Saturday, September 29, 2007

Is Blogging a Dying Art?

Christianity Today, 29 September 2007 gives us the tiding

The Death of Blogs
Well, some of them, anyway.
by Ted Olsen posted 9/25/2007 08:57AM

Tech researcher Gartner Inc. reported earlier this year that 200 million people have given up blogging, more than twice as many as are active.

"A lot of people have been in and out of this thing," Gartner analyst Daryl Plummer told reporters. "Everyone thinks they have something to say, until they're put on stage and asked to say it." Given the average lifespan of a blogger and the current growth rate of blogs, Gartner says blogging has probably peaked.

Which isn't to say that blogging is dead. Quite the opposite. Blog aggregator Technorati estimates that 3 million new blogs are launched every month. The site's tongue-in-cheek slogan: "Zillions of photos, videos, blogs, and more.
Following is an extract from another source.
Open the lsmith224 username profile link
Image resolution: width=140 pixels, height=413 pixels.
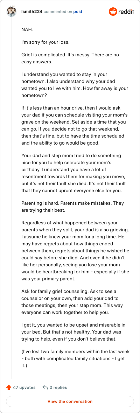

Some of them have to be good."...

But some of us can't help ourselves. Nearly as common as the abandoned blog is the "final comments before I reclaim my life" post. Followed by "an update to something I said in my final comments." And, "Well, I couldn't let this story go by." And on it goes.

One of the best resignation letters came from Alan Jacobs in Books & Culture. "Right now, and for the foreseeable future, the blogosphere is the friend of information but the enemy of thought," he wrote in "Goodbye, Blog" (May/June 2006). A year later, in addition to writing a regular column for Books & Culture, the Wheaton College literature professor blogs thoughtfully at two different sites.